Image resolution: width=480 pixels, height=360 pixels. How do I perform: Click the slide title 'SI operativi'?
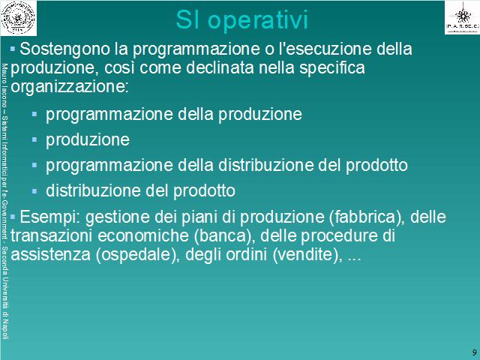tap(242, 21)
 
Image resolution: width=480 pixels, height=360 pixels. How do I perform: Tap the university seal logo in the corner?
tap(18, 18)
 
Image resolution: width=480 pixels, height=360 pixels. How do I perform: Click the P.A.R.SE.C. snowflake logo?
tap(462, 17)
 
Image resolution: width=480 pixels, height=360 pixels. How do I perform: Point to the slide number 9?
tap(475, 352)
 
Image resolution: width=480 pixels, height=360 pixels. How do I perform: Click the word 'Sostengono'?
tap(64, 50)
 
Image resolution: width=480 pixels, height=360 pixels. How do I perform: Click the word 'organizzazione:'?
tap(70, 88)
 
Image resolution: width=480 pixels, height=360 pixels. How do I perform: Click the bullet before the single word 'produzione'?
tap(34, 140)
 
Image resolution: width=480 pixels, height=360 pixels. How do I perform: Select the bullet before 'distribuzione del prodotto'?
tap(34, 191)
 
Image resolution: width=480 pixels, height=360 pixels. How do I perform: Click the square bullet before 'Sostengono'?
tap(13, 48)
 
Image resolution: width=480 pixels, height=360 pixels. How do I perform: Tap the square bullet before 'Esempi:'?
tap(13, 217)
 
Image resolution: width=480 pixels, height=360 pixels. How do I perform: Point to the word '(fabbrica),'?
tap(367, 218)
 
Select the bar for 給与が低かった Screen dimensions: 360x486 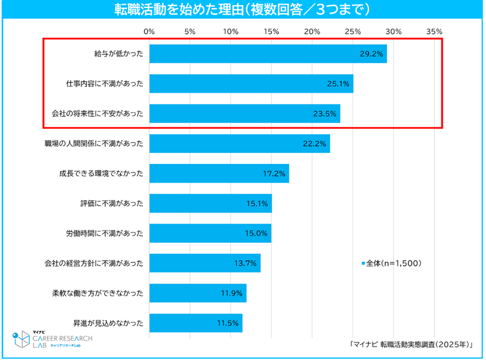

···

PROBLEM TO SOLVE:
Reproduce every line of the listing from the line containing "the word '(fabbrica),'?" through the end of the listing, inclusive, shifting each coordinate in the answers by -69. Leave the pictures out.

RESULT:
Image resolution: width=480 pixels, height=360 pixels. How do I perform: Point to the word '(fabbrica),'?
tap(298, 149)
 
Select the bar for 給与が低かった Screen dimensions: 360x486 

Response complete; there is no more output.